--- Exercise prompt ---
Your task is to retype, exactly and without pictures, the line holding "Click the Microsoft Quick Assist puzzle icon" and each line that follows it to the end of the entries.

[Saved entries]
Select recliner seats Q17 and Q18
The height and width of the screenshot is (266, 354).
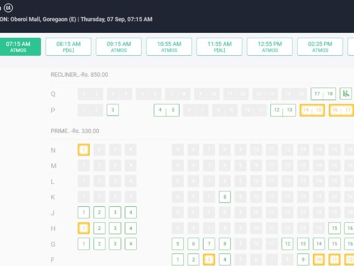(323, 94)
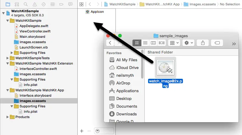
Task: Expand the Products folder
Action: click(x=8, y=117)
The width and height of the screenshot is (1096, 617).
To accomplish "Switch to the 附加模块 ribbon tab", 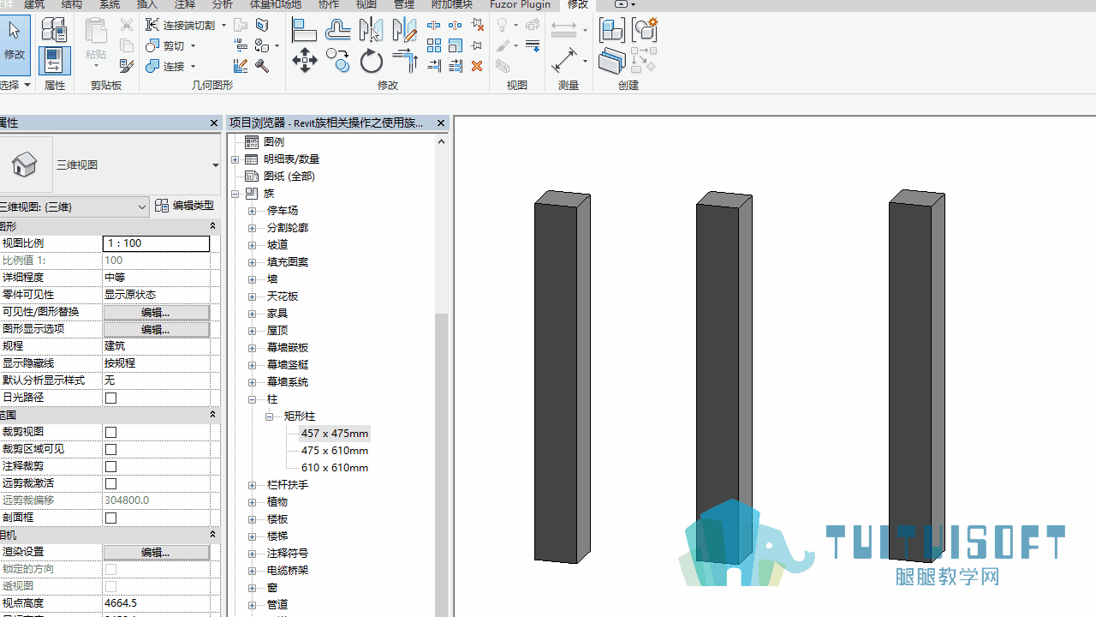I will [x=451, y=4].
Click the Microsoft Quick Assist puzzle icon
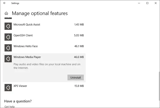The image size is (160, 108). (8, 26)
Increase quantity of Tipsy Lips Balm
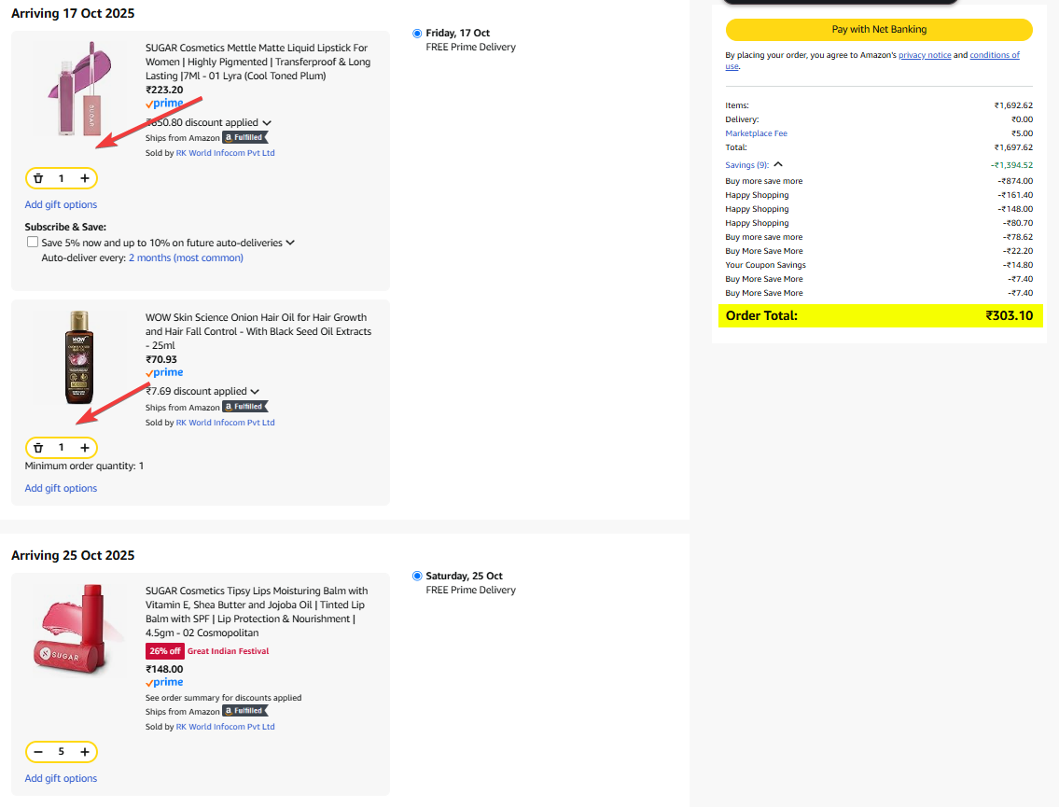The image size is (1059, 807). click(85, 752)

--- Answer to this task ---
Click the Microsoft Quick Assist puzzle icon
The image size is (160, 108). (8, 26)
Increase quantity of Tipsy Lips Balm
The image size is (1059, 807). click(85, 752)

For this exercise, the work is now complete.